У меня почему то сильно засосало под ложечкой. И я грустно посмотрел в сторону малюсенького окошка под потолком. Чёрного московского неба не было видно.
Я глубоко вздохнул.
Она приподнялась и сделав разминку или зарядку, я не очень в этом разбираюсь, стала потихоньку ходить по камере.
- Меня обещали отпустить - скорее констатируя, чем спрашивая, сказал я.
- Ерунда,- она отмахнулась, как от мухи.- это они всем говорят. Что бы вы смирно, как барашки топали по коридору до своей камеры. Вы, Давид, простите, но обречены. И всё же...
Я должна ввести вас в курс дела. Всё равно выбраться отсюда вам, скорее всего, не дадут. А если мой план и сработает...
В общем, вам лучше купить паспорт и уехать из этой страны. Например, на историческую родину.
- Умеете вы успокоить...
- Так вот, история эта началась пять с половиной лет назад - не обращая на меня внимания начала она.

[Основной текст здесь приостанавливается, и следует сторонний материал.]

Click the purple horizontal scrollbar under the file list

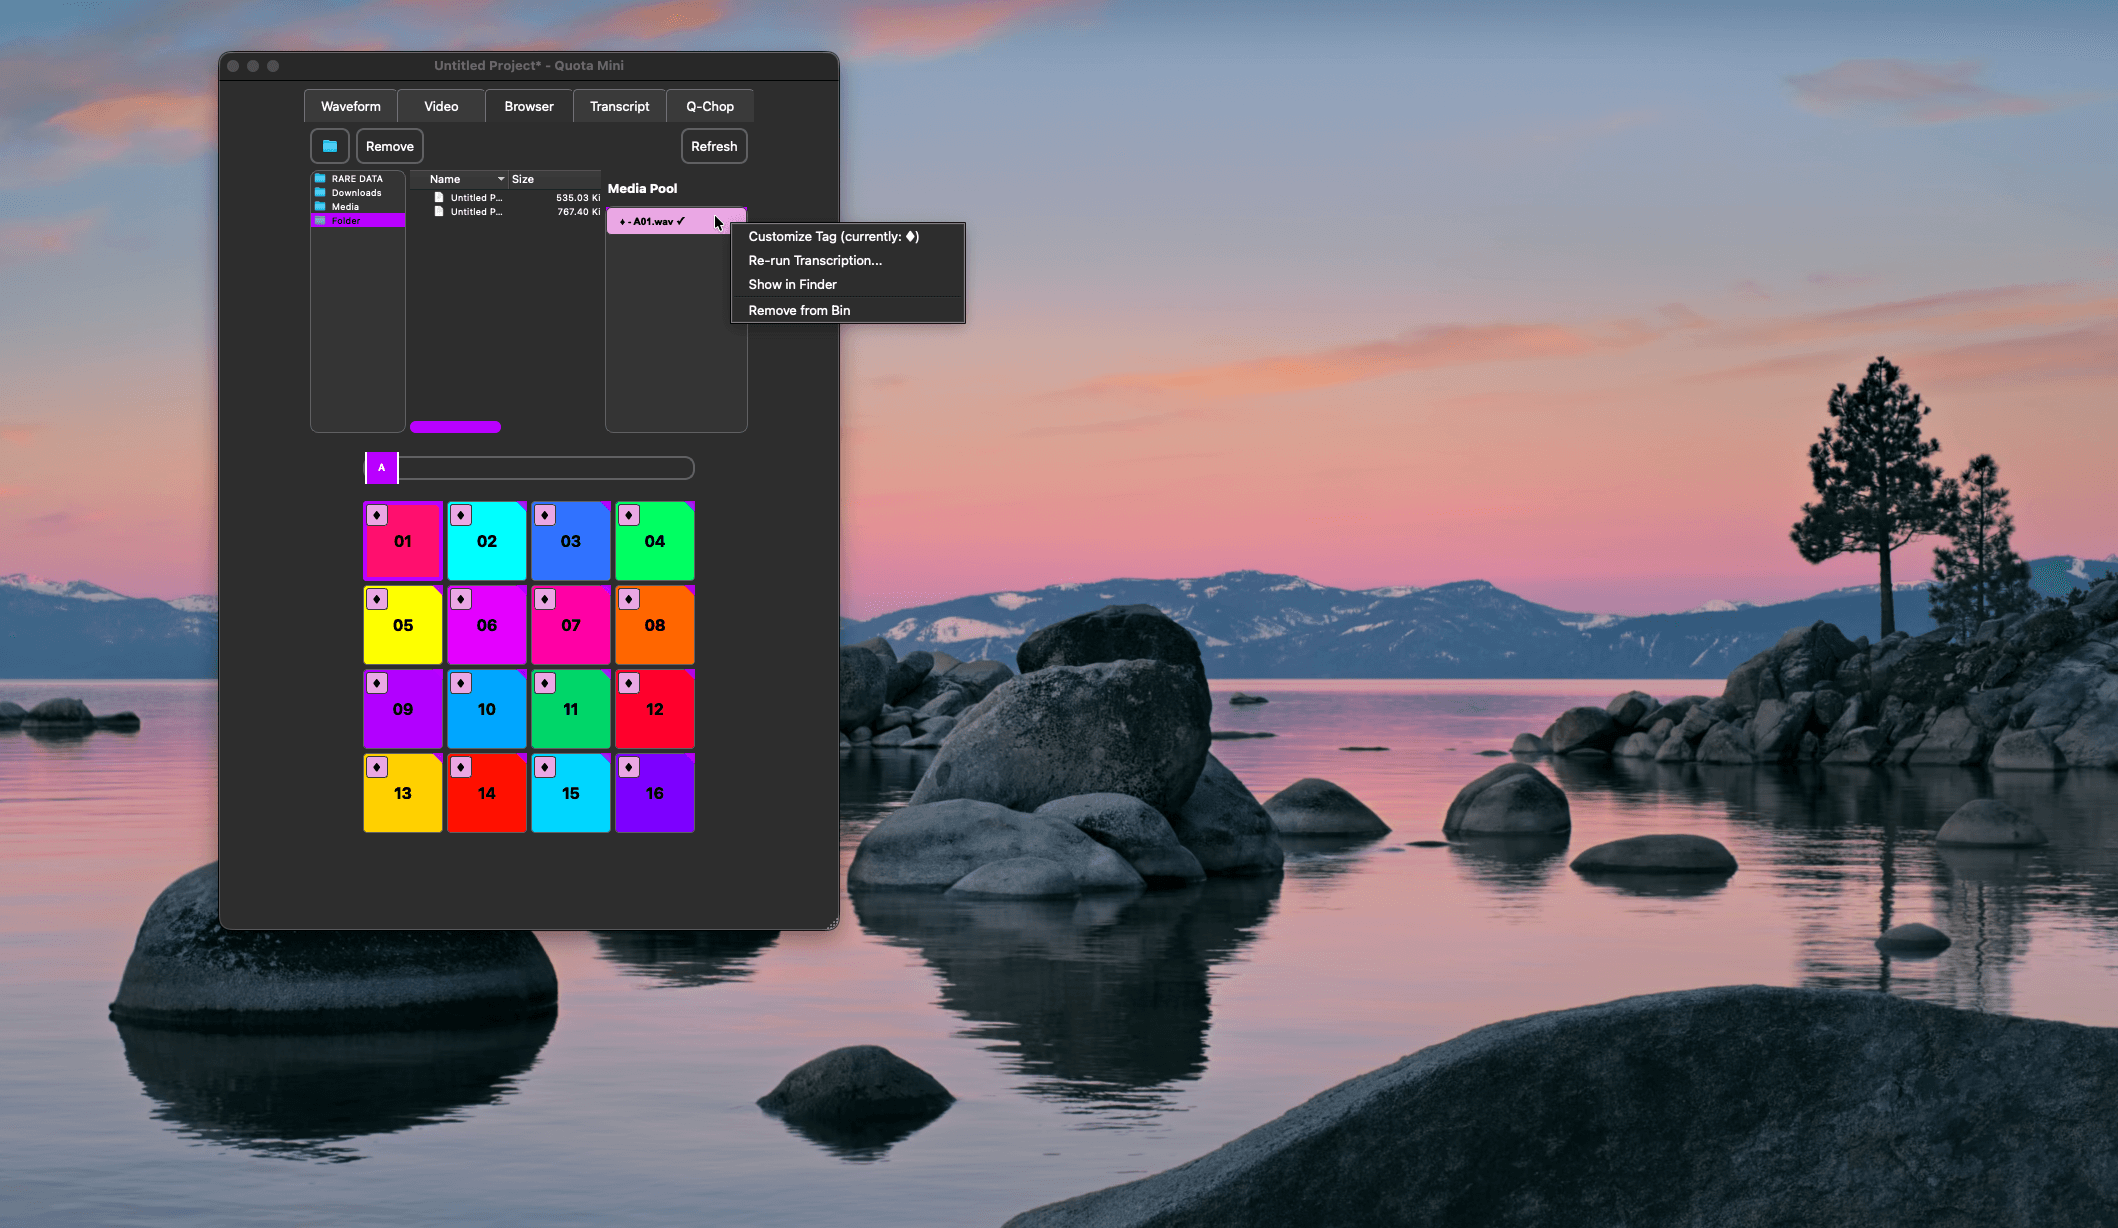(455, 427)
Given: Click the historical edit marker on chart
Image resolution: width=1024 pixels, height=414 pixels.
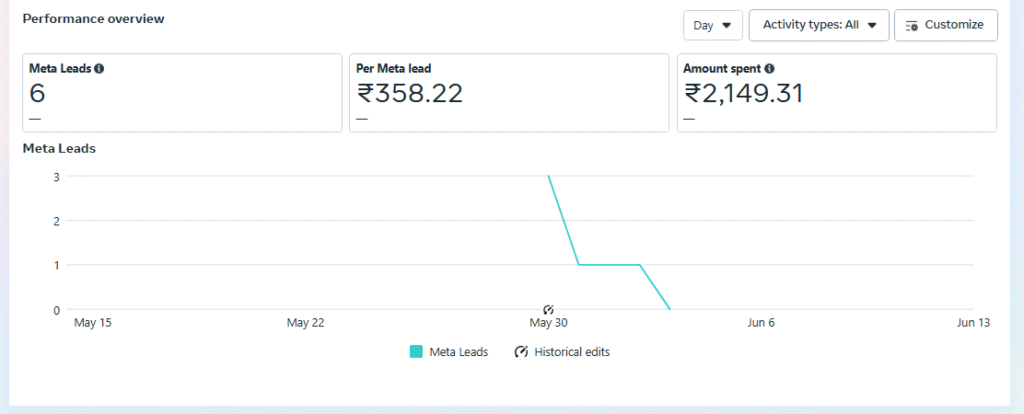Looking at the screenshot, I should [x=548, y=309].
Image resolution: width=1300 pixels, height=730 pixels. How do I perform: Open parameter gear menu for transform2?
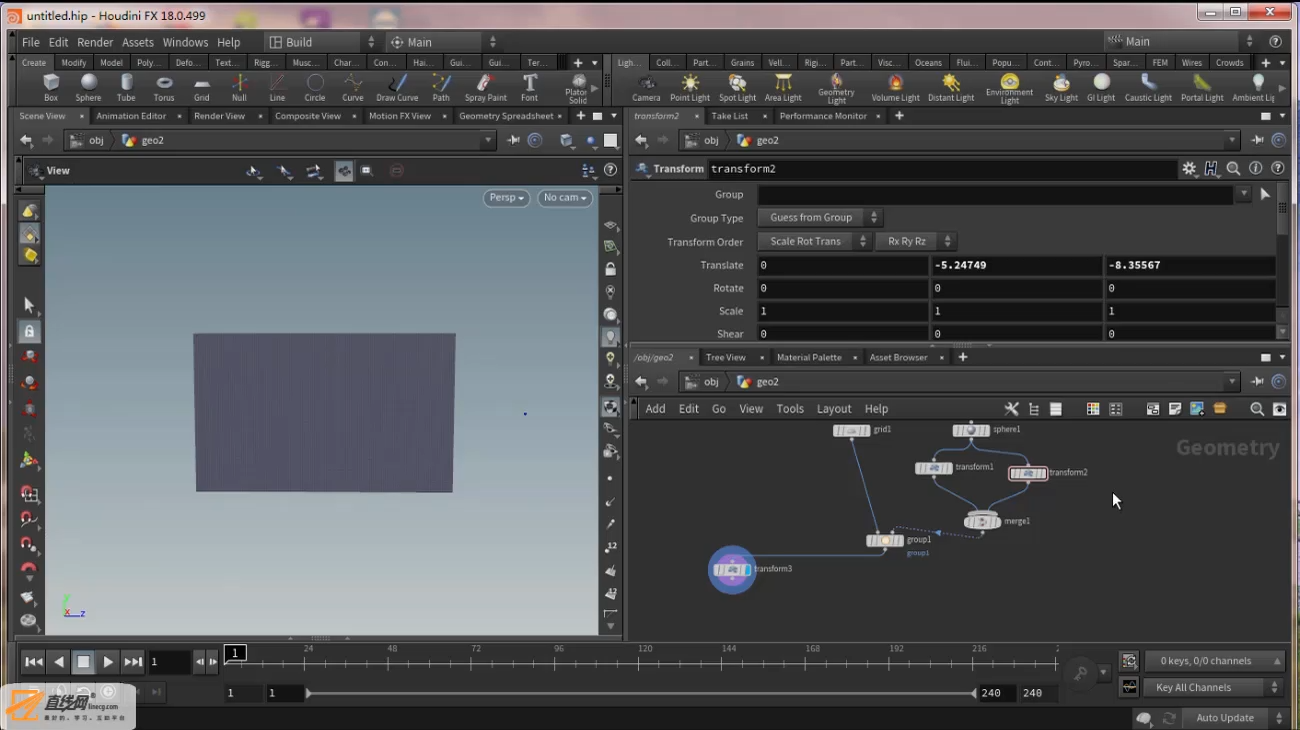point(1189,169)
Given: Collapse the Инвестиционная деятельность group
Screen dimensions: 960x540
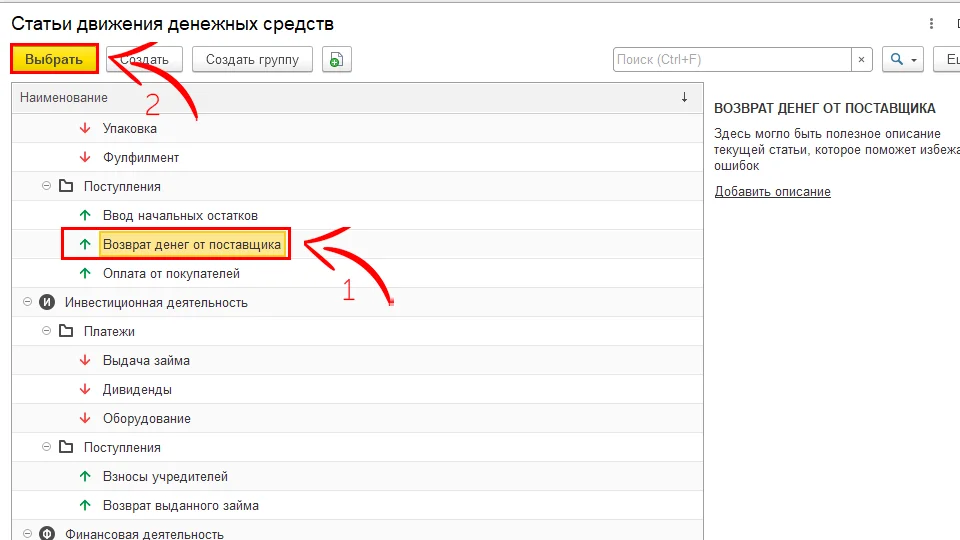Looking at the screenshot, I should tap(28, 302).
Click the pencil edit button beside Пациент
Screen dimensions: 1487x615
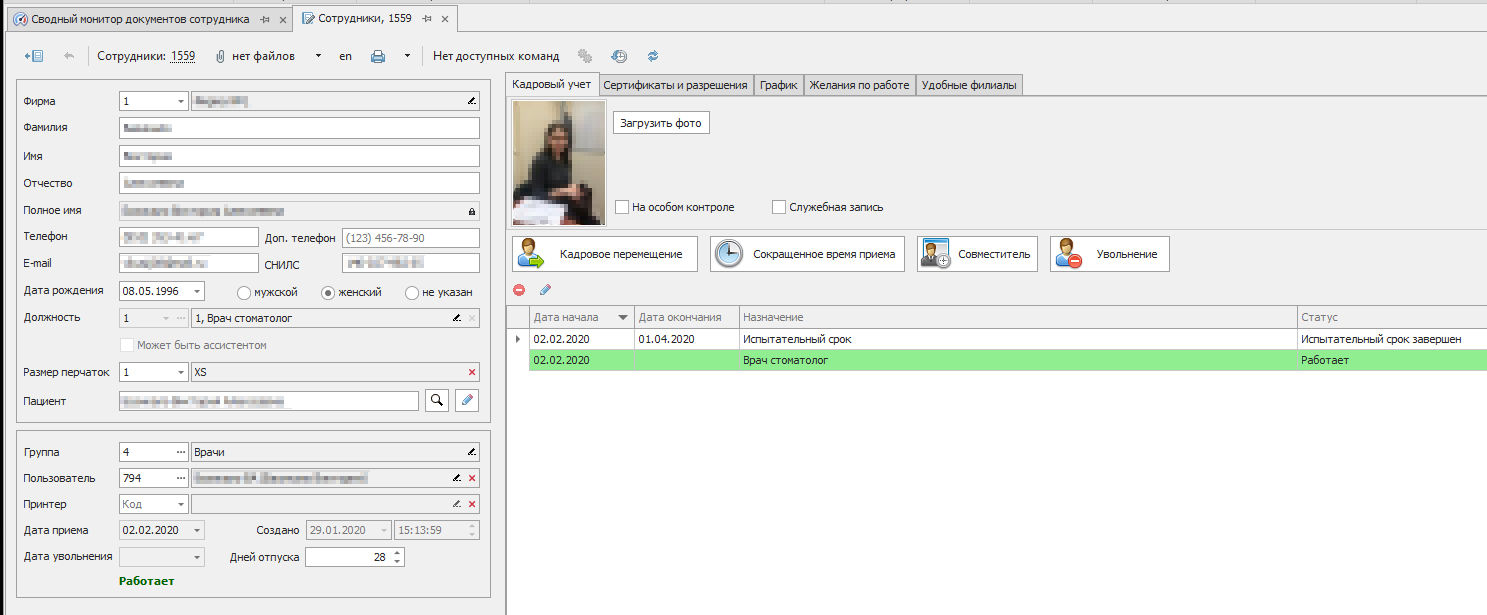click(467, 401)
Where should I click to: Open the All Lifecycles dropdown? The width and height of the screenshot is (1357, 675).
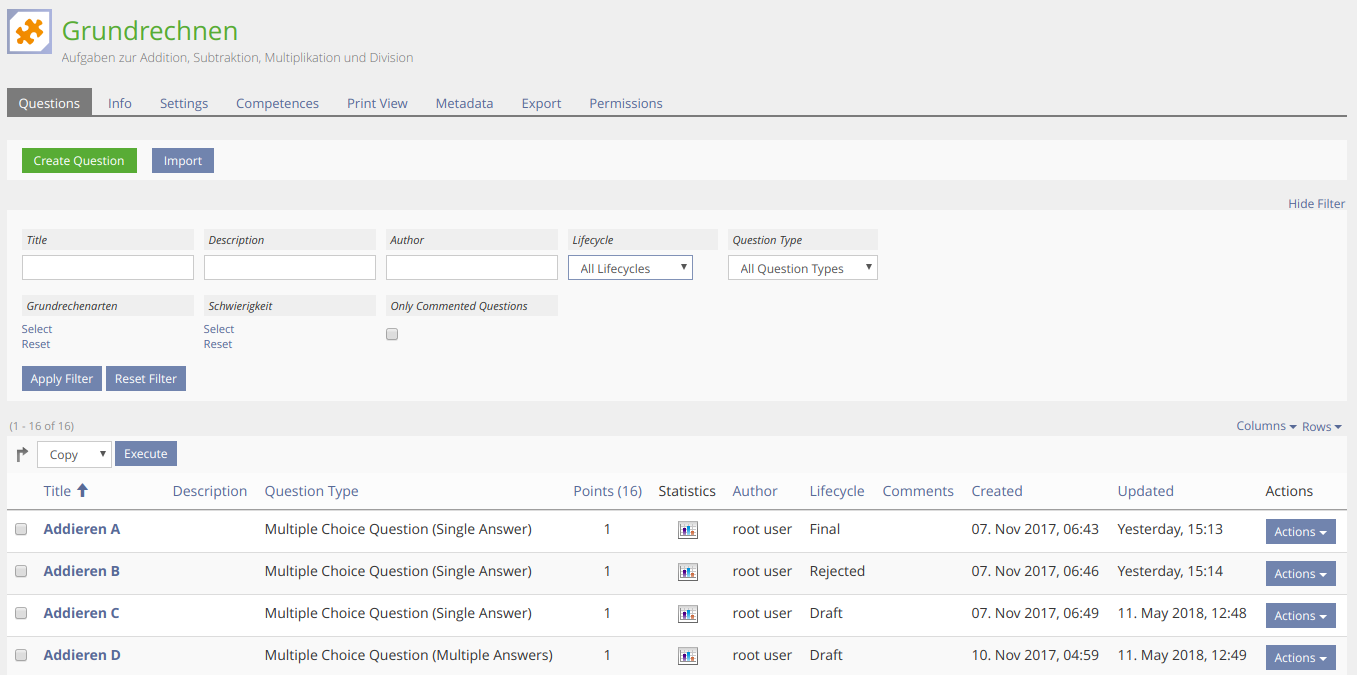(630, 268)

Я была юной выпускницей Юридической Академии и чемпионкой Питера по самбо. В принципе, куда идти работать большого выбора не было. Я устроилась в "контору". И долгое время успешно работала оперативным сотрудником контрразведки набирая опыт и звания. По ночам гоняла на дорогущщей тачке с дрифтерами и байкерами. Отрывалась в дорогих клубах. Все было хорошо, пока меня не вызвали к отцу.
"Вызвали к отцу" - звучит странно. Да, у нас были сложные взаимоотношения. С одной стороны я не нуждалась ни в чём. А с другой... Я не знала ни отцовских ласк, ни заботы. Мне некому было "поплакаться в жилетку". Мамы у нас не было очень давно. Я её почти не помнила. И никогда не знала, что с неё случилось и причастен ли отец к её исчезновению. Просто не знала.
Она отвернулась и поправила непослушную чёлку. Или....
Смахнула ворсинку с ресниц?
Так вот, меня вызвали к отцу.
В то время у нас сложились очень непростые отношения со Штатами. Не скажу, что это был Карибский кризис, но где-то около того. А в Канаде, в посольстве США работал военпредом один красивый молодой человек. Хорошая карьера, богатые родители, отличные перспективы...
Вот только он являлся разработчиком программного обеспечения, изучающего один весьма странный артефакт. Это был комплекс программ для суперкомпьютера Terios, самого производительного на земле. Но и его мощностей не хватало для проработки задачи. Поэтому приходилось включать распределённые вычисления и на других, менее быстрых комплексах. А решали они одну странную задачу.
Во времена конкистадоров в одном из селений Инков был захвачен бриллиант. Прямоугольной формы и редкой чистоты. Они называли его "Свет исчезнувшей звезды". В принципе дорогой, но ничем особенно не привлекательный камень.